Exercise brief: Look for the line containing "Click the dialog's" and the line containing "You are a computer-use agent. 947x817 pixels." in the entries below. Copy those two and all lines between them exactly, leaving out pictures.

Available data:
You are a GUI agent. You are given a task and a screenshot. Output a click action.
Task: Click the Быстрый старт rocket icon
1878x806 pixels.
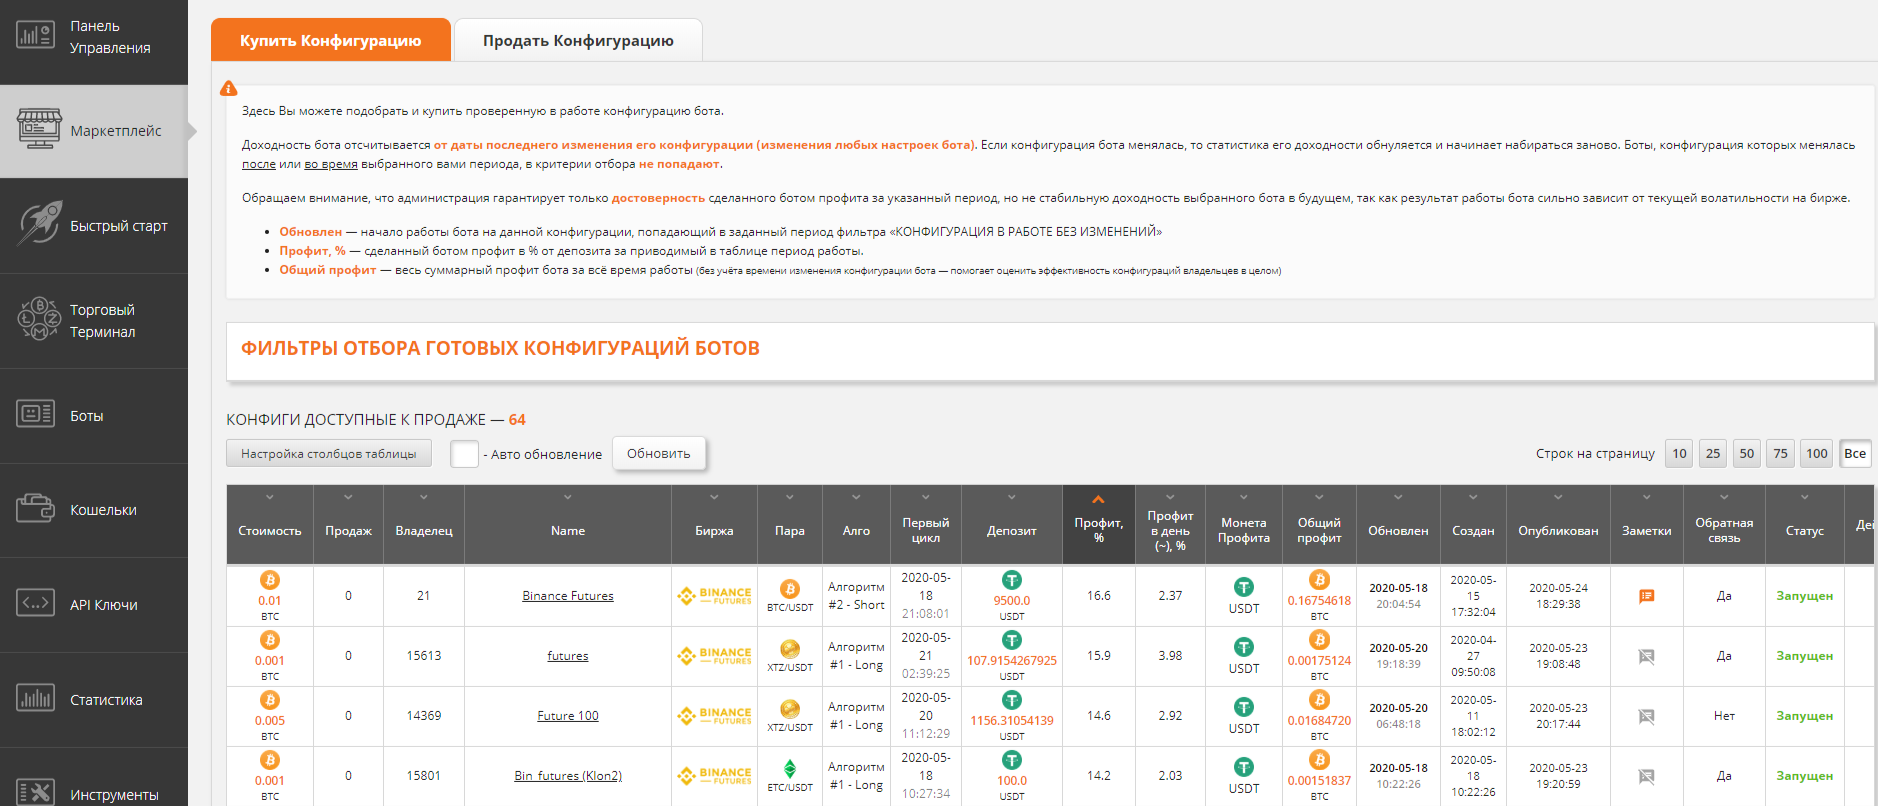[39, 224]
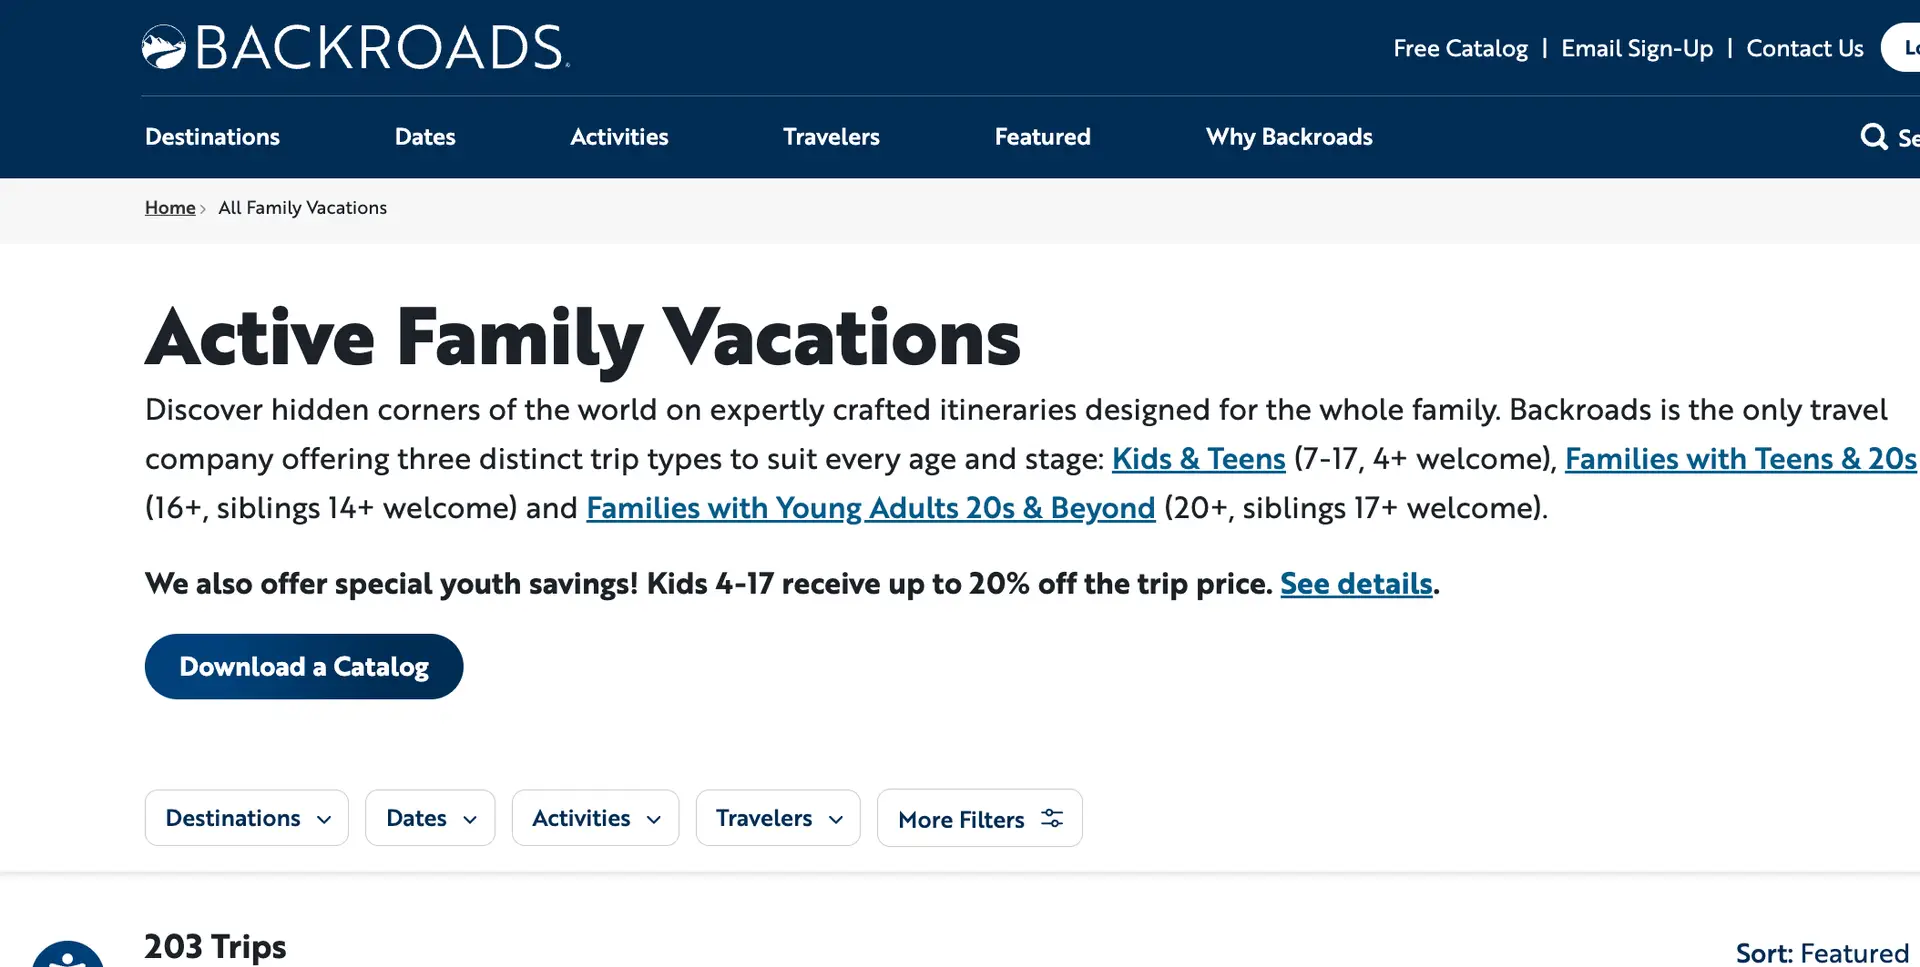
Task: Click the accessibility icon at bottom left
Action: (67, 954)
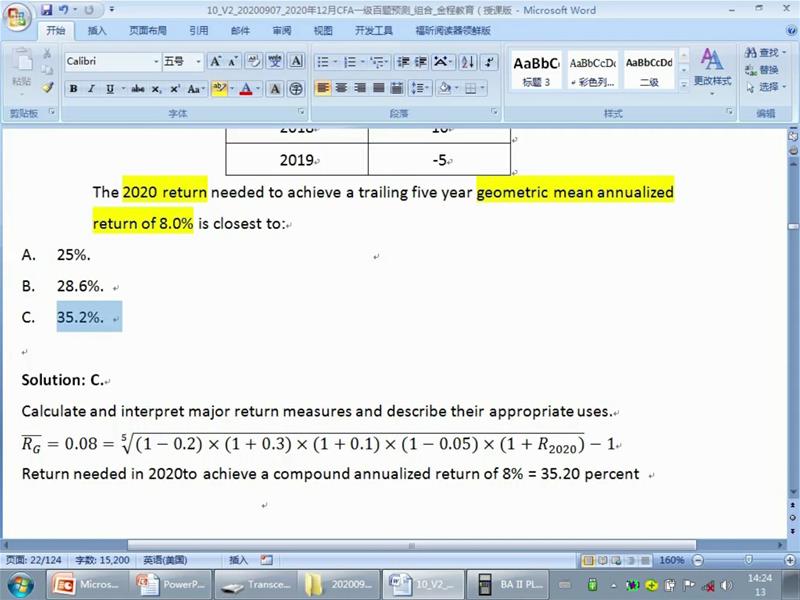Image resolution: width=800 pixels, height=600 pixels.
Task: Click the Sort (A-Z) paragraph icon
Action: [465, 62]
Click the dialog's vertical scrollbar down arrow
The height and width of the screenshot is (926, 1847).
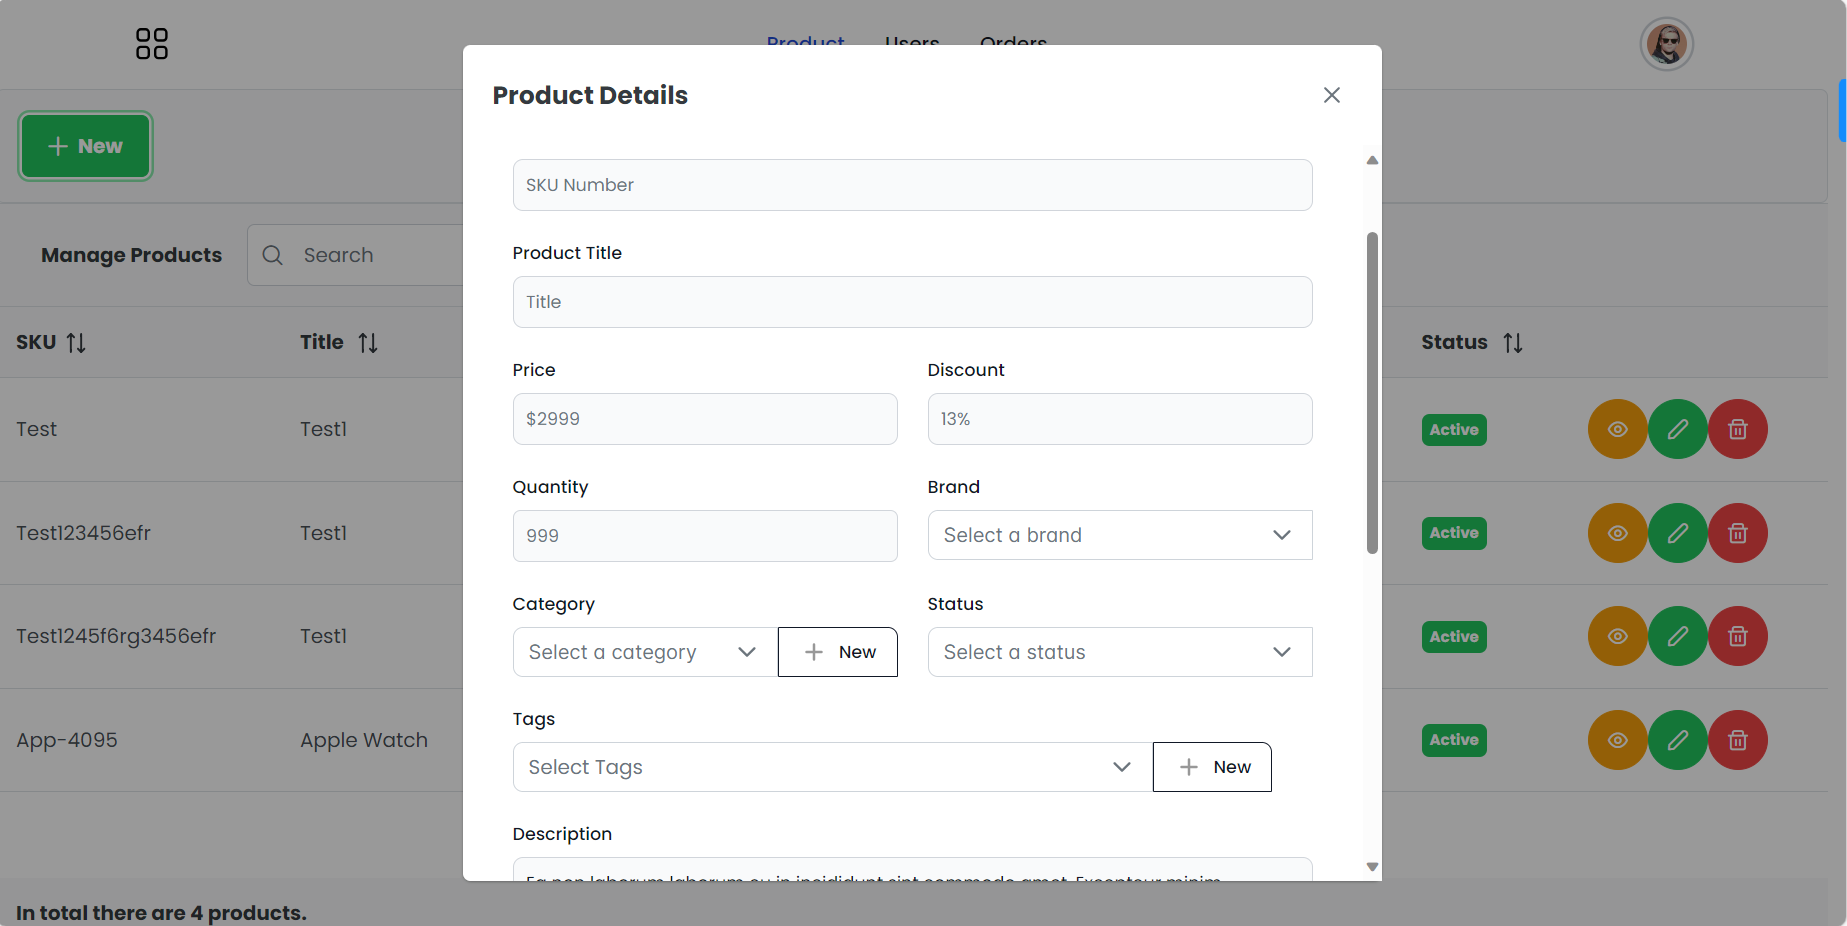coord(1372,867)
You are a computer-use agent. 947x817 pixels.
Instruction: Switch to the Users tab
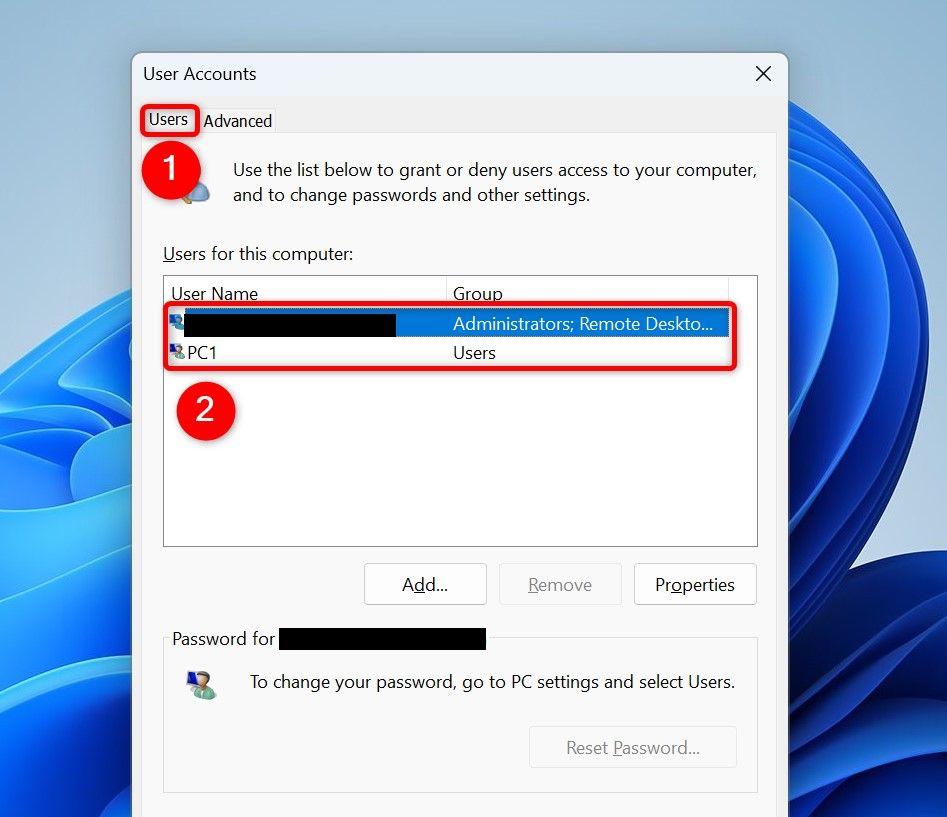pos(168,119)
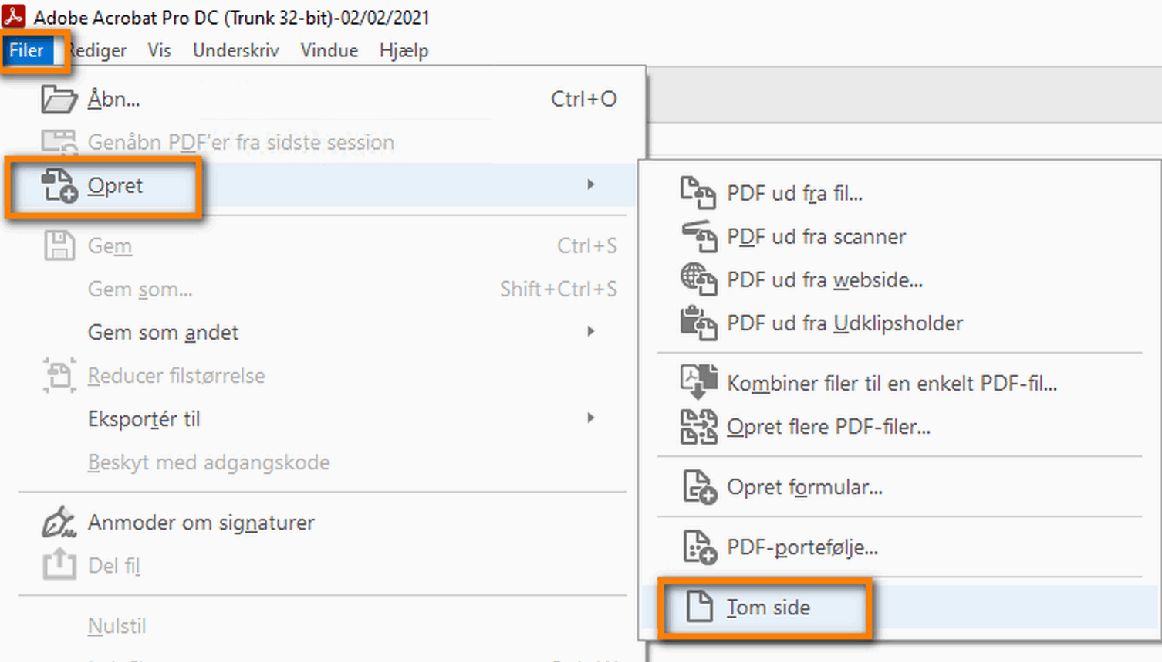
Task: Click the Gem save icon
Action: 60,245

Answer for this exercise:
Click the dialog's vertical scrollbar down arrow
The height and width of the screenshot is (926, 1847).
coord(1372,867)
You are a computer-use agent. 947x817 pixels.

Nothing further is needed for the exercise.